Verona (lunedì, 14 luglio 2025) — Con un investimento di 900mila euro, la Regione Veneto rinnova il proprio impegno a favore delle persone fragili, confermando per il biennio 2025-2026 il progetto di trasporto sociale STACCO. Il servizio, rivolto in particolare ad anziani, disabili e cittadini in condizioni di isolamento sociale, consente spostamenti gratuiti per visite mediche, attività sociali o esigenze quotidiane.
di Chiara De Santis
STACCO è un servizio di trasporto a chiamata pensato per chi, a causa di difficoltà fisiche o sociali, non può contare su una rete familiare o su mezzi propri. Non è necessario essere iscritti alle associazioni per usufruirne, né sostenere costi: l’intervento è completamente gratuito per gli utenti. Si tratta di un supporto non medicalizzato, ma fondamentale per garantire la mobilità a chi rischierebbe altrimenti l’isolamento.
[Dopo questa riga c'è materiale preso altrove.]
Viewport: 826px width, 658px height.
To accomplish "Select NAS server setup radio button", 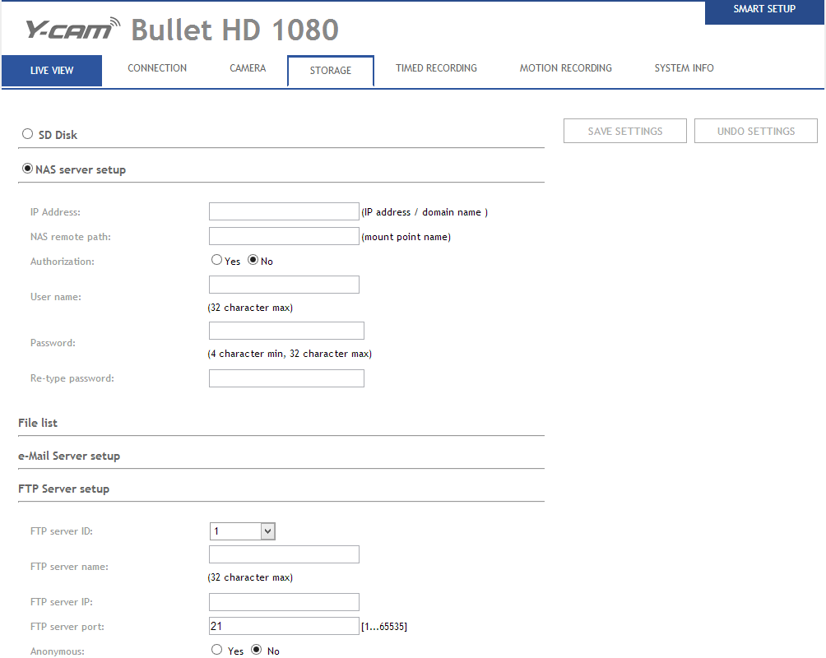I will point(28,169).
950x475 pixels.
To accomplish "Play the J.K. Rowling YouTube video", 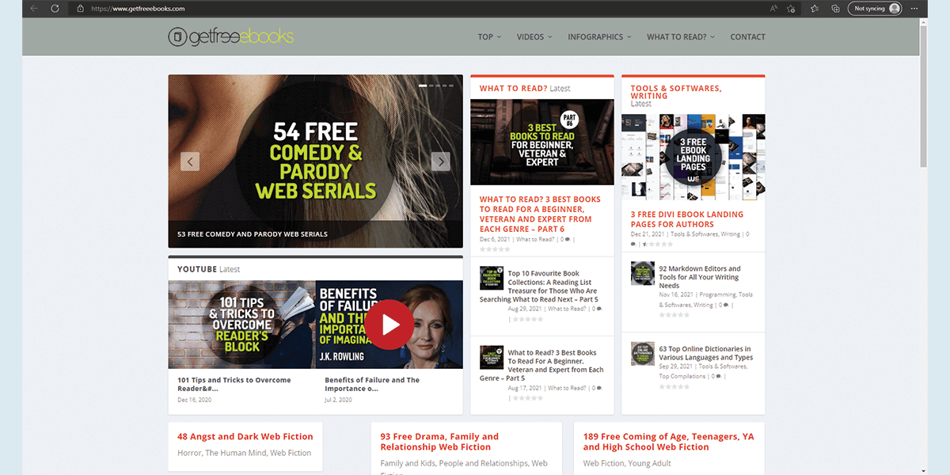I will tap(388, 323).
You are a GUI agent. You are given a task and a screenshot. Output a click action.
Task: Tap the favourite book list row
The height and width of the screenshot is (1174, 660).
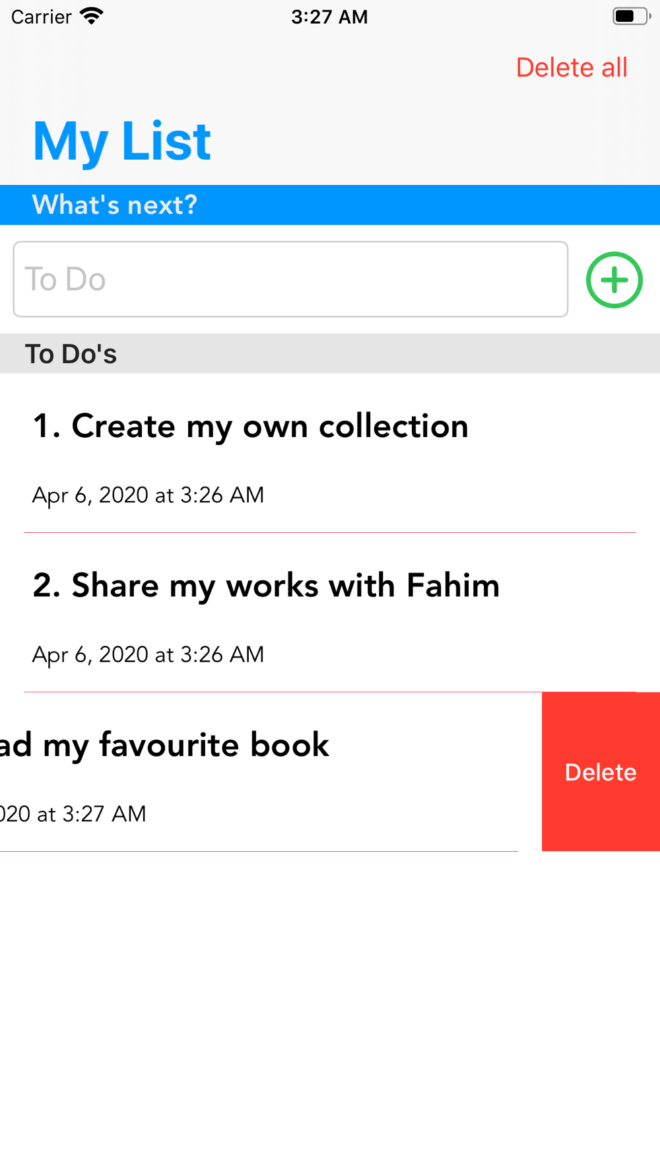tap(271, 772)
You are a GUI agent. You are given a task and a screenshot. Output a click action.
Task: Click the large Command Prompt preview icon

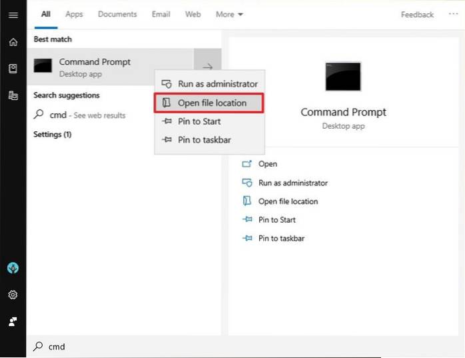pos(343,77)
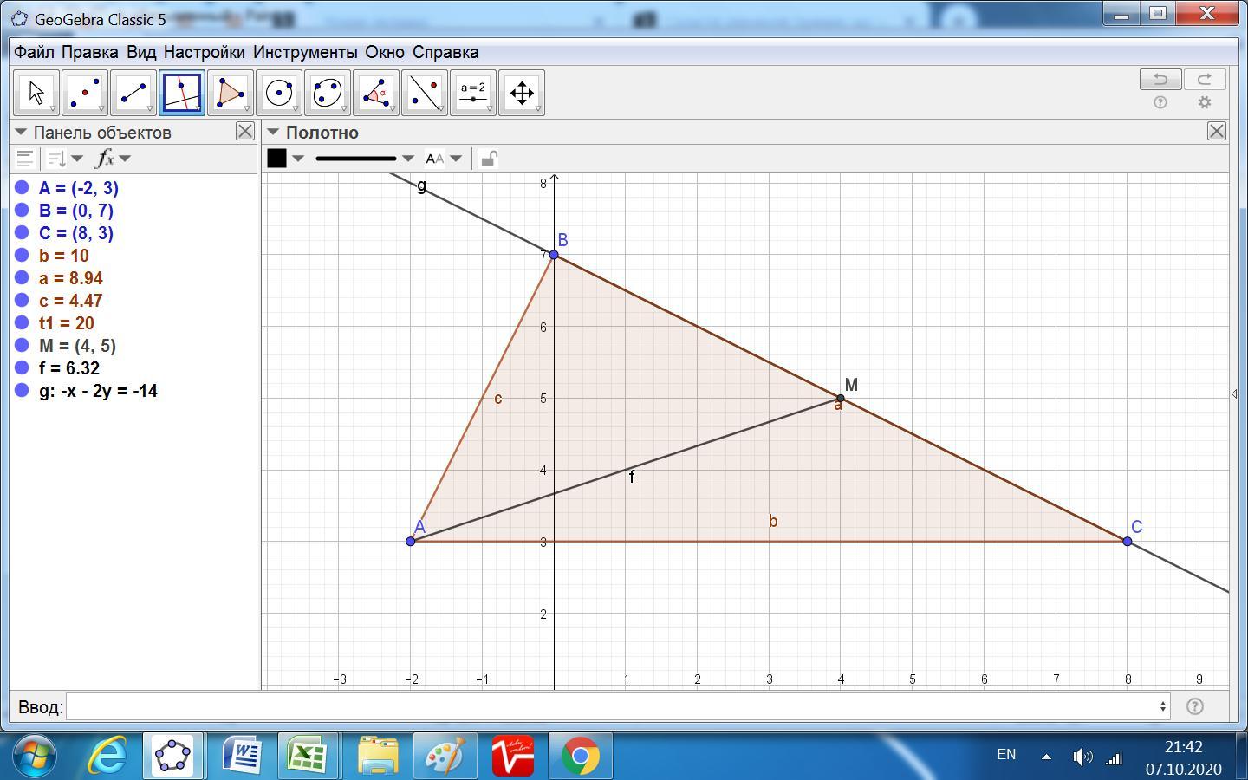Toggle visibility of point M
1248x780 pixels.
pyautogui.click(x=23, y=346)
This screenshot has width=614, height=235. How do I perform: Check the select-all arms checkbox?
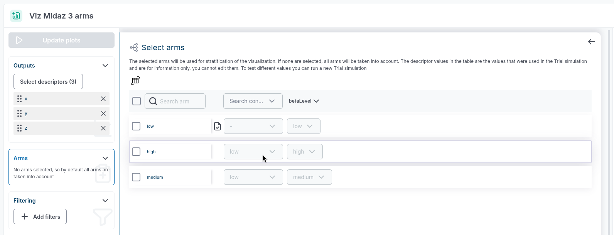click(136, 101)
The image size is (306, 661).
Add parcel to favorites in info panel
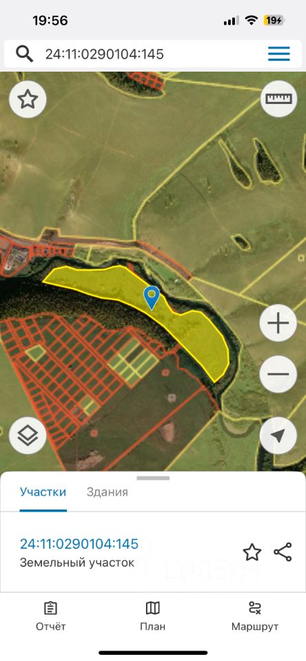coord(252,552)
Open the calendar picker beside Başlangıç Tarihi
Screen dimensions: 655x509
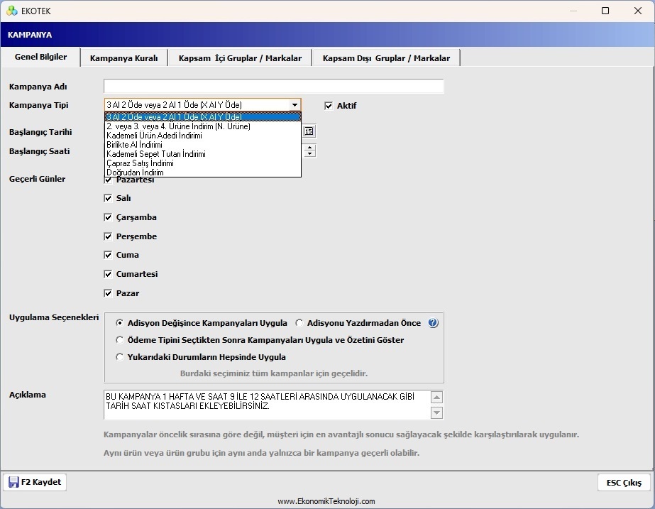pyautogui.click(x=309, y=131)
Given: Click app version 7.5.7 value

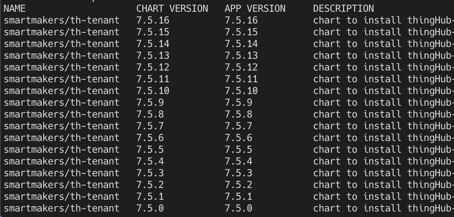Looking at the screenshot, I should 238,126.
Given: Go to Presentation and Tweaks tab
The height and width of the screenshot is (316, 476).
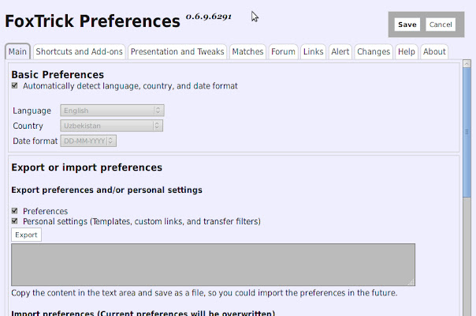Looking at the screenshot, I should pyautogui.click(x=177, y=52).
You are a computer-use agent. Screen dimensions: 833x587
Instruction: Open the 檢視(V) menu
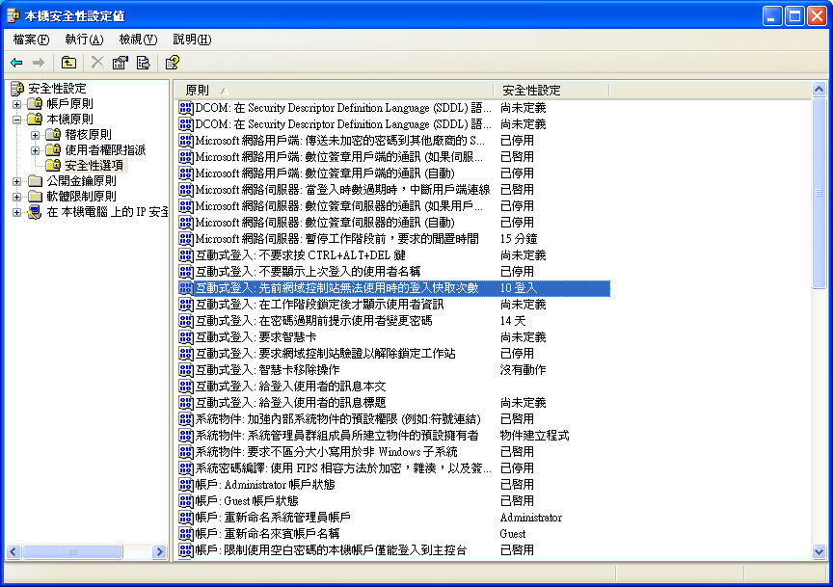tap(138, 40)
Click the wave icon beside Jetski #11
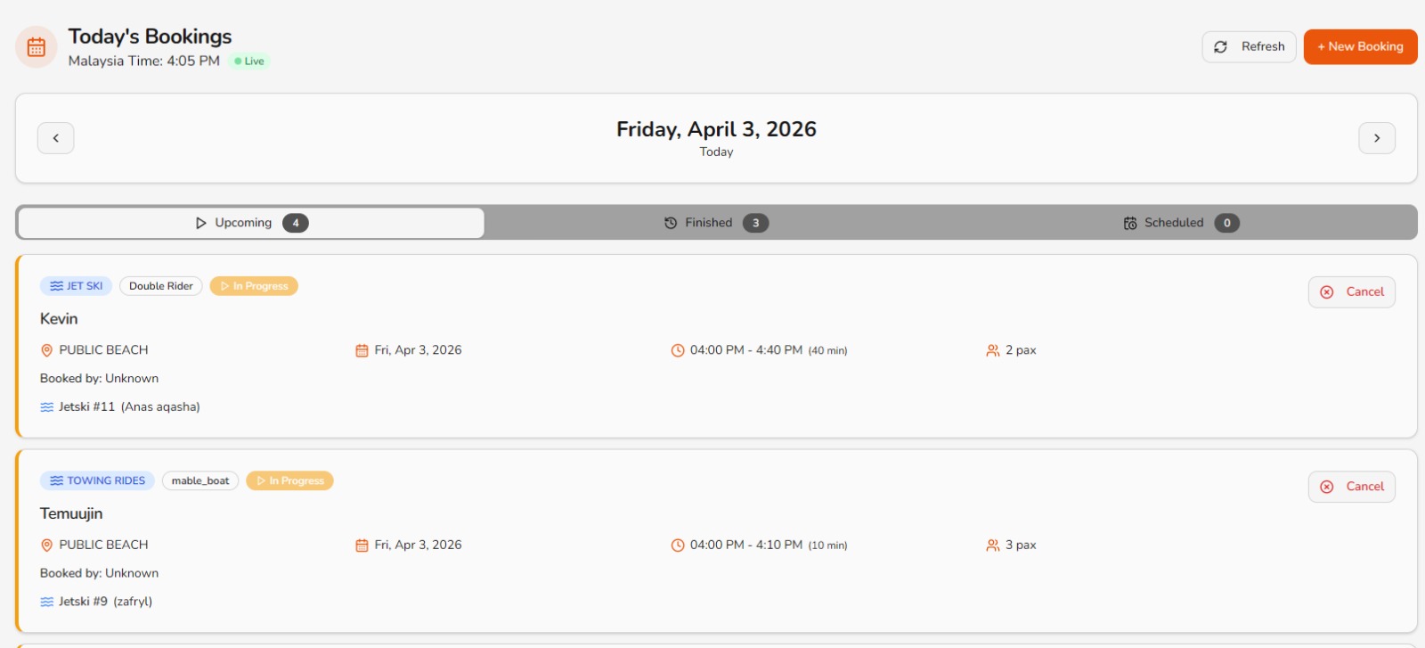Image resolution: width=1425 pixels, height=648 pixels. 47,407
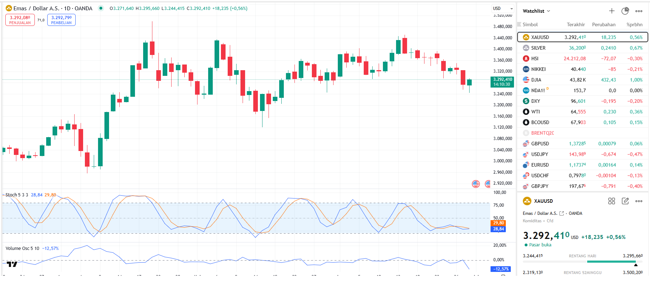Select the EURUSD row in the watchlist

pyautogui.click(x=583, y=165)
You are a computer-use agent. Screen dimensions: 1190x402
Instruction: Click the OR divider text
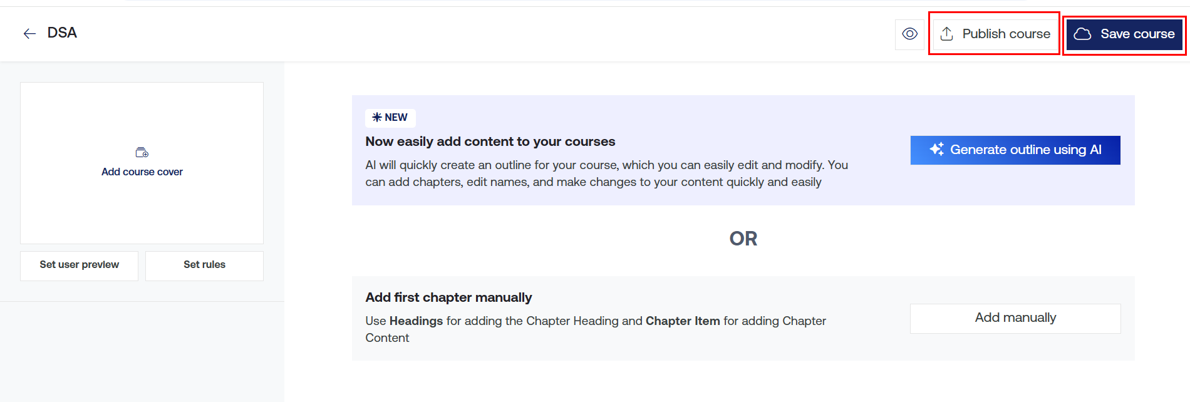click(743, 239)
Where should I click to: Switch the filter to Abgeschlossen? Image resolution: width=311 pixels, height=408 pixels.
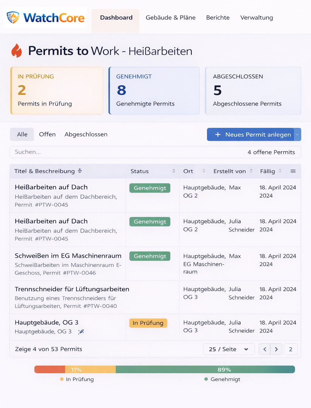86,134
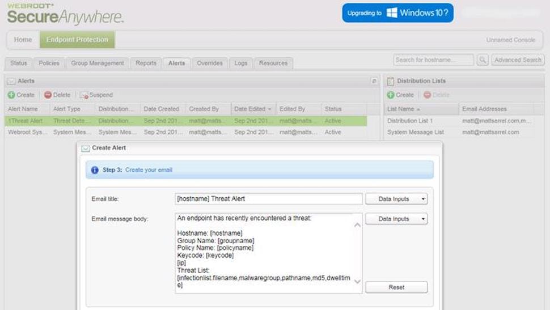Go to the Home tab
Screen dimensions: 550x310
[x=23, y=40]
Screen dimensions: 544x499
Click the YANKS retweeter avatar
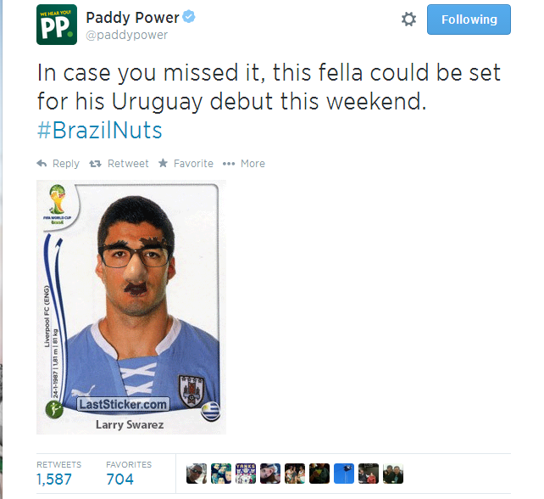point(246,474)
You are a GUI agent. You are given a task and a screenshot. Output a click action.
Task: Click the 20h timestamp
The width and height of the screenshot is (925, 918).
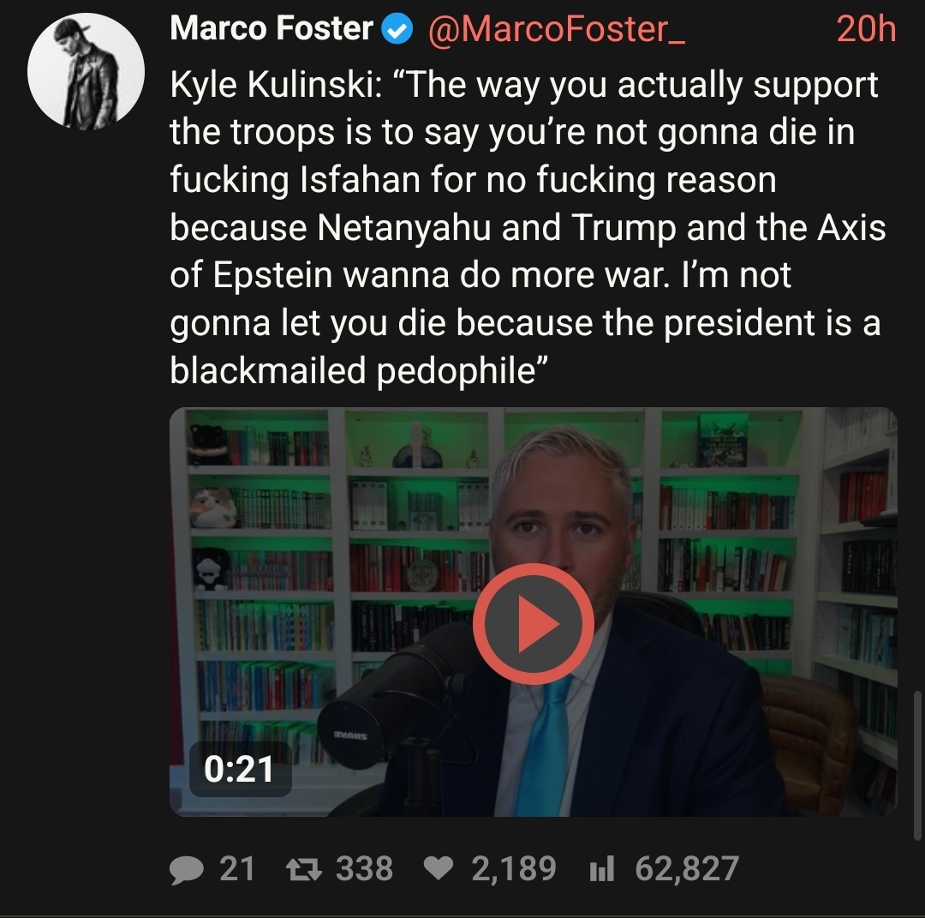click(865, 30)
Nei primi sei mesi del 2025 il progetto ha realizzato 31.146 trasporti, coinvolgendo 8.435 utenti per un totale di quasi un milione di chilometri percorsi. Un risultato che conferma l’efficacia del servizio e il valore del volontariato come motore della solidarietà sociale. Le associazioni coinvolte sono salite da 157 a 171.
Il progetto copre l’intero territorio regionale grazie alla collaborazione di sei enti gestori locali, tra cui il CSV di Verona, il CSV di Venezia e le federazioni delle province di Padova, Rovigo, Vicenza, Belluno e Treviso. Questi enti coordinano le attività e possono presentare domanda di contributo secondo quanto stabilito dalla DGR 749/2025, pubblicata nel BUR n. 92 dell’11 luglio 2025. Le domande vanno inviate entro 30 giorni via PEC, con oggetto specifico riferito all’annualità 2025-2026.